Nel corso del Novecento ci eravamo convinti che la luce della ragione avesse definitivamente sconfitto le tenebre del fanatismo, e invece i fondamentalismi stanno contaminando anche il vecchio, compassato, disincantato, cinico Occidente. Dopo la Seconda guerra mondiale, per tre quarti di secolo abbiamo pensato che nessun conflitto avrebbe più potuto insanguinare l’Europa, ed eccoci serviti: oggi ogni giorno alla periferia del Continente si contano i morti, e la cosa ormai ci pare persino normale, non sorprende e non scandalizza.

Soltanto il progresso scientifico e tecnologico procede implacabile senza battute d’arresto, sebbene non senza ricadute a volte anche pesantemente negative.

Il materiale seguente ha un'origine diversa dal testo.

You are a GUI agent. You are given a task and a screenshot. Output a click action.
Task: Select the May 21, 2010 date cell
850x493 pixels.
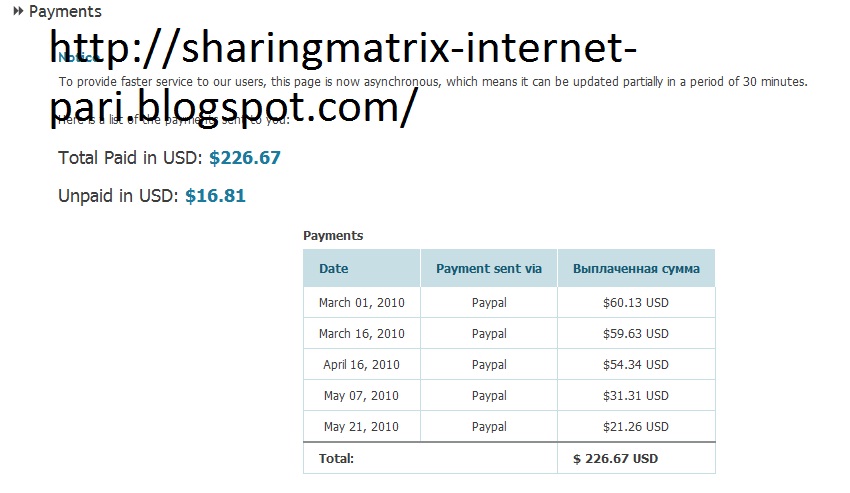point(361,426)
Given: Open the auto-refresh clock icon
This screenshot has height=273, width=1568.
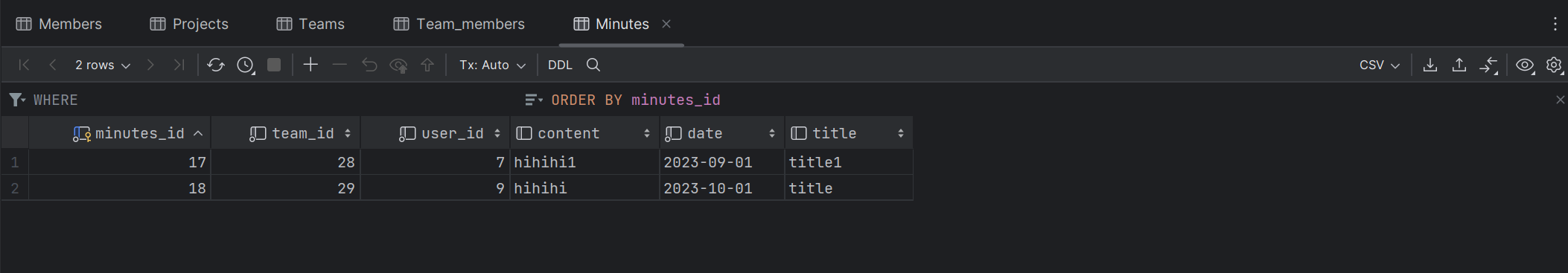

Per questo, dire per esempio, come effettivamente è stato detto in riferimento al disastro ferroviario di Brandizzo, «come è possibile che nel 2023 accadano questi incidenti?» non è una pura manifestazione di ingenuità retorica, perché con i rilevatori e i sistemi di controllo automatici oggi disponibili, più sicuri (anche se non sostitutivi) di laboriose comunicazioni telefoniche, non dovrebbe accadere che cinque operai vengano travolti da un treno mentre stanno lavorando sulle rotaie (certo, se poi le disposizioni per la sicurezza sono disattese, è un altro discorso): in questo caso lo scandalo è ben motivato, la domanda ha il valore di una denuncia.

Ma è davvero così sorprendente e incredibile, tanto da domandarsi se sia possibile, che (citiamo alcuni esempi recuperati in rete) nel 2023 «ci siano aree della città, anche in pieno centro, off limits per una ragazza?», «ci sia ancora chi considera l’omosessualità una malattia da curare», «esistano strade così mal ridotte?», «ci sia ancora tanta ignoranza e maleducazione», o che «nel Terzo millennio esistano delle persone che credono ancora alla magia»?

Perché tutte queste cose non dovrebbero più essere possibili nel 2023, o nel Terzo millennio, come se il 2023 e il Terzo Millennio fossero il culmine della storia? E infatti le medesime domande similmente formulate, e tritamente stupefatte, possono essere risuonate nel 2022, 2021, 2020 eccetera o negli ultimi secoli del Secondo millennio.

Allora forse non c’è tanto da stupirsi. Quel che cambia è soltanto l’anno, il resto dello stereotipo rimane invariato e si ripropone stancamente ogni volta come nuovo. La reiterazione della sorpresa logora la sorpresa, e svuota di senso (anche retorico) la domanda. Ciò che può stupire è semmai il fatto che ci sia sempre chi si stupisce. Possibile che nel 2023 ci sia ancora qualcuno che dice «possibile che nel 2023…»?